Mon conseil : Si tu cours en plus de 1h30, prévois au minimum un gel ou quelques bouchées d’aliment énergétique entre le km 10 et le km 13. Profite des ravitaillements en eau — ne les passe pas. Et surtout : entraîne-toi à consommer tes gels à l’entraînement avant la course. Un gel que tu n’as jamais testé le jour J peut créer des troubles digestifs au pire moment.
Pour les coureurs en dessous de 1h30, la question se pose différemment : une bonne stratégie d’avant-course suffit souvent, mais l’hydratation reste essentielle sur tous les ravitaillements.
Erreur n°3 : bâcler la récupération nutritionnelle post-course
Cette erreur-là, elle se paye dans les jours qui suivent la course, pas pendant. Je vois des coureurs qui finissent leur semi, se félicitent, vont fêter ça avec des amis, et mangent n’importe quoi ce midi et ce soir. Résultat : une fatigue persistante et des courbatures intenses pendant 3-4 jours, alors qu’une bonne récupération nutritionnelle aurait limité les dégâts.
Dans les 30 à 45 minutes après la course, ton corps est dans une fenêtre où il reconstitue ses réserves de glycogène et commence la réparation musculaire plus efficacement qu’à tout autre moment.

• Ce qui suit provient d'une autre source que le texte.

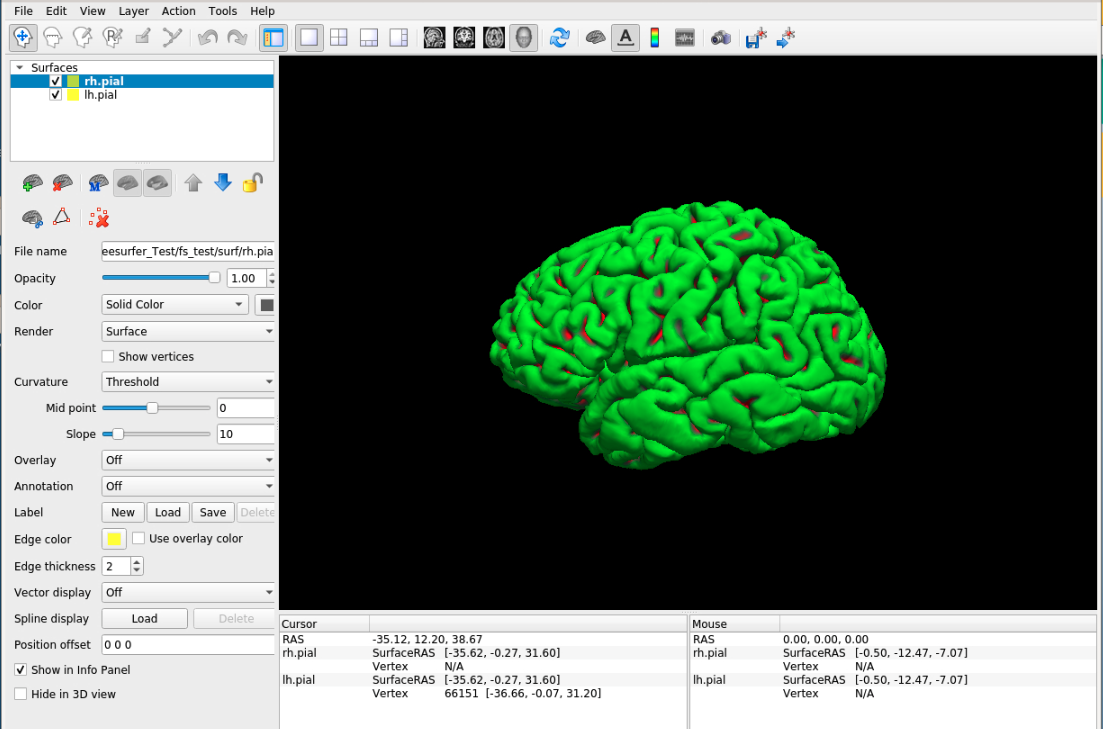
Task: Uncheck visibility of rh.pial surface
Action: tap(56, 81)
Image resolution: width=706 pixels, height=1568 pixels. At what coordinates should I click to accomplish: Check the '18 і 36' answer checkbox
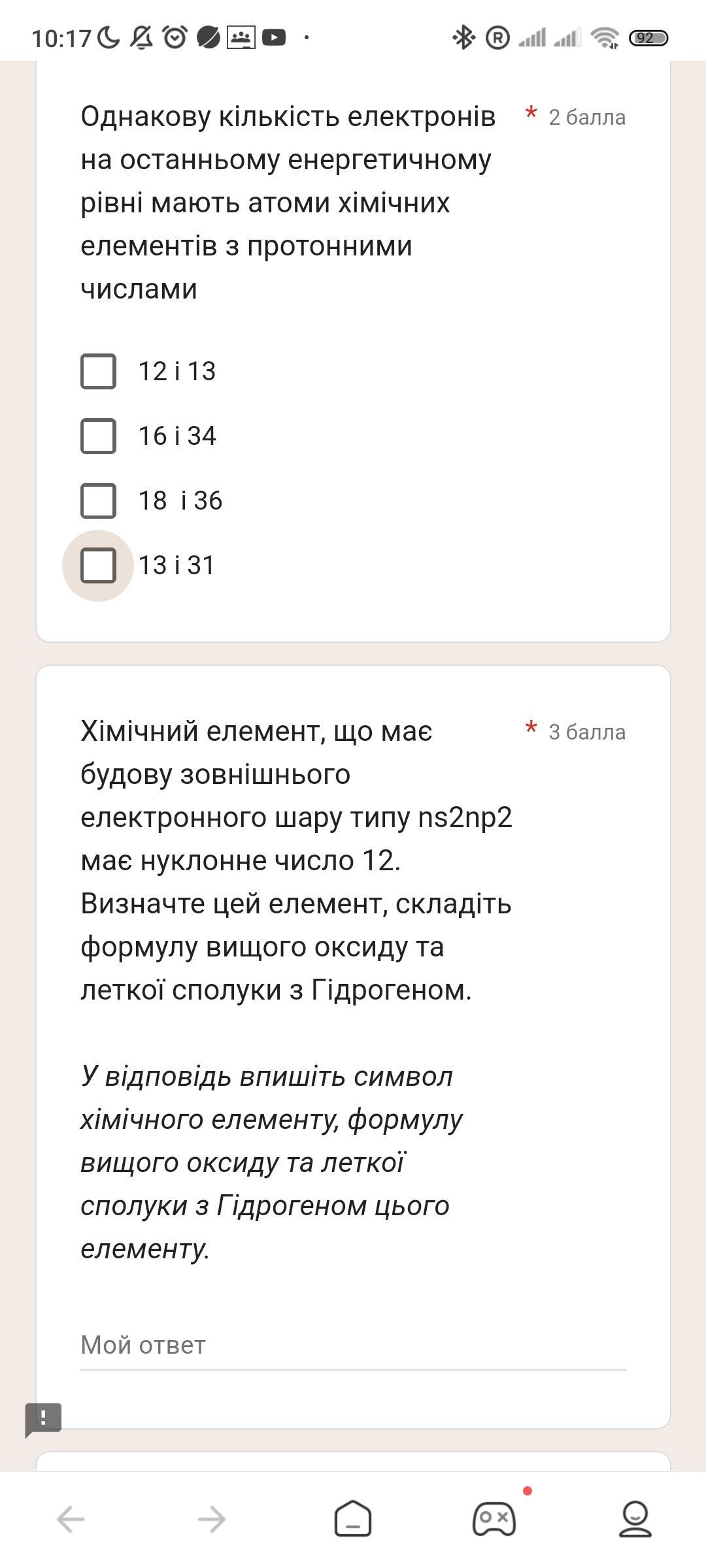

Si tu attends 2-3 heures pour manger un vrai repas, cette fenêtre est partiellement fermée.
Ce que je recommande immédiatement après l’arrivée :
- Quelque chose de glucidique et légèrement protéiné, facile à digérer : une banane et un yaourt, du pain avec un peu de jambon, une boisson de récupération si tu en utilises.
- De l’eau et des minéraux — tu as transpiré pendant 1h30 à 2h, il faut compenser les pertes en sodium et en magnésium notamment.
Et dans les heures qui suivent, un vrai repas équilibré avec des protéines, des féculents et des légumes. Ce n’est pas le moment de “se récompenser” avec un repas hypercalorique et gras — c’est le moment de nourrir tes muscles qui ont travaillé dur.
Le cas particulier du coureur qui stresse à l’idée de manger le matin
Je dois aborder ce point parce qu’il concerne beaucoup de coureuses et coureurs que je vois : le stress de course coupe l’appétit. Le petit-déjeuner d’avant course, ils ne peuvent souvent pas le manger normalement.
Mon conseil : ne force pas un repas complet si ton estomac est noué. Mange ce que tu peux — une banane, un peu de pain, quelques dattes — mais mange quelque chose. Partir à jeun sur un semi, c’est courir sur vide dès le départ. Le matin de la course, mange 2h à 2h30 avant le départ, choisit des aliments que tu connais et que tu digères bien, et reste dans des portions raisonnables.
En résumé : ce qui fait la différence sur un semi
Les coureurs amateurs qui performent bien sur un semi ne font pas forcément quelque chose de compliqué. Ils font simplement des choses simples correctement : ils mangent bien les 48 heures avant, ils s’hydratent pendant la course, et ils soignent leur récupération après. Rien de révolutionnaire — mais une cohérence que beaucoup n’ont pas encore.